Killifish, F. heteroclitus, were collected from salt marshes close to the Whitney Laboratory (St. Augustine, east coast of Florida). The fish were immediately transported to the laboratory, treated with 300 ppm Paracide-F (Argent Chemical Laboratories, Inc., Redmond, WA) for 1 h, and placed in three different spawning tanks with approximately 200 fish in each (female:male ratio approximately 2:1). The spawning tanks contained a plastic horizontal screen adapted to a tray (54 x 28 x 6 cm) kept at the bottom of the tank, since the fish tend to spawn against the screen [30, 31]. Thus, the spawning cycles in captivity were monitored by daily egg collection from these tanks (see below). Other groups of fish were located in similar tanks, but spawning was not monitored. All groups of fish were maintained under controlled temperature (25–28°C) and photoperiod (14L:10D) [31] for approximately 4 mo.

Reagents, culture medium, and hormones were purchased from Sigma (St. Louis, MO), unless indicated otherwise.

Solutions

The culture medium for incubation of ovarian follicles in vitro was 75% Leibovitz L-15 medium with L-glutamine, containing 100 µg gentamicin/ml and adjusted to pH 7.5 with HCl [32]. Fundulus pituitary extract (FPE), as a homologous source of gonadotropin, was prepared at a concentration of 10 pituitary equivalents (PEq)/ml in 75% L-15 culture medium [33], and hCG (10 000 IU) was dissolved in 3.3 ml of culture medium.
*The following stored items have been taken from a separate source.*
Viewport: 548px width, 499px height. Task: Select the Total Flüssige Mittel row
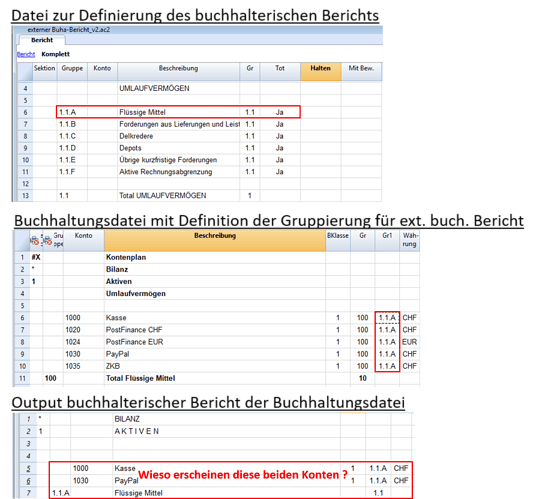point(217,378)
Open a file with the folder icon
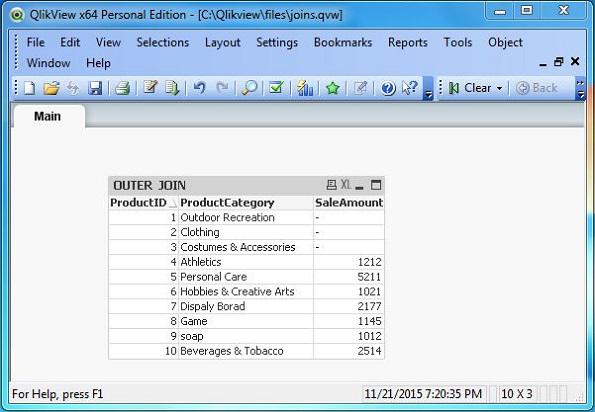595x412 pixels. [x=51, y=88]
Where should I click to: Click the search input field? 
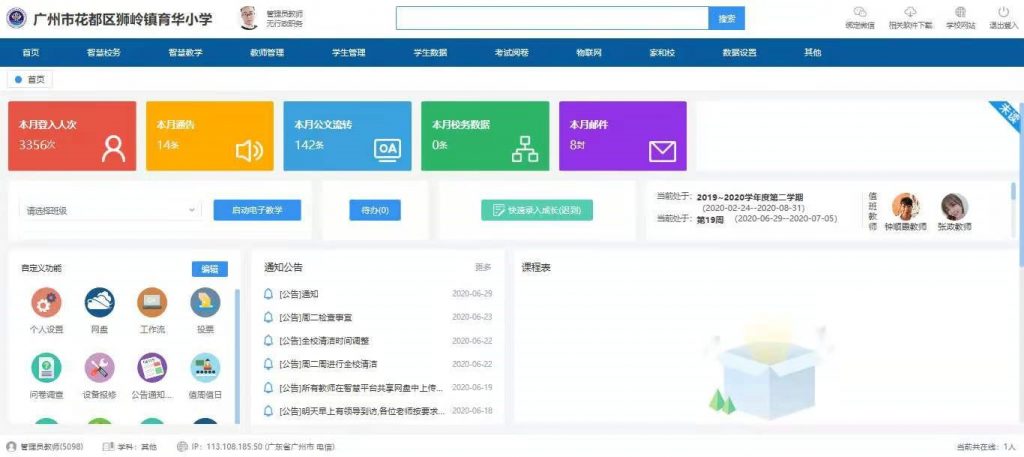click(552, 18)
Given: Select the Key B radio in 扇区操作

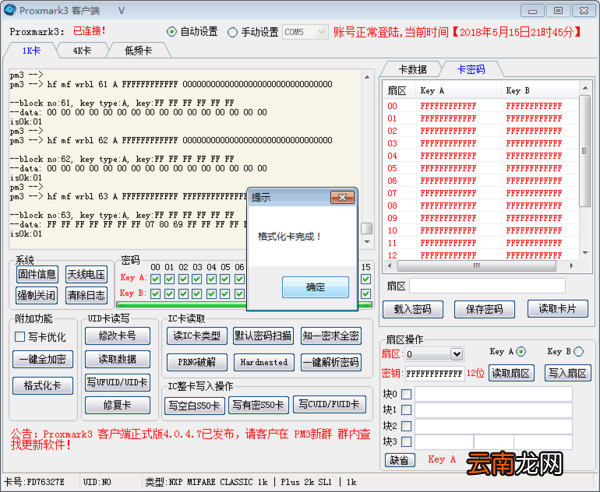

Both solutions were kept at -20°C in 100-µl aliquots that were thawed only once before each experiment. The solutions of E₂ and 17,20ßP were prepared in 95% ethanol at a concentration of 4 µg/µl and 0.1 µg/5 µl, respectively. The stock solution of DL-aminoglutethimide (AGI) was dissolved in dimethyl sulfoxide (DMSO) at 10 mg/ml and kept at -20°C. A stock solution of 5-HT (5-HT hydrochloride) was prepared as 1.4 mM in distilled water adjusted to pH 3 with acetic acid and was stored in aliquots at -20°C. Before each experiment, serial dilutions of the 5-HT stock were prepared with distilled water, pH 3; these were added to the culture medium in a volume of 5-10 µl [23]. The same stock solution of each hormone or drug was used for all the experiments, and the final concentrations of their vehicles, i.e., ethanol, DMSO, or acid water, in the culture medium did not exceed 1%; this concentration had no effect on oocyte maturation or on the inhibition of steroid-induced GVBD by 5-HT (data not shown).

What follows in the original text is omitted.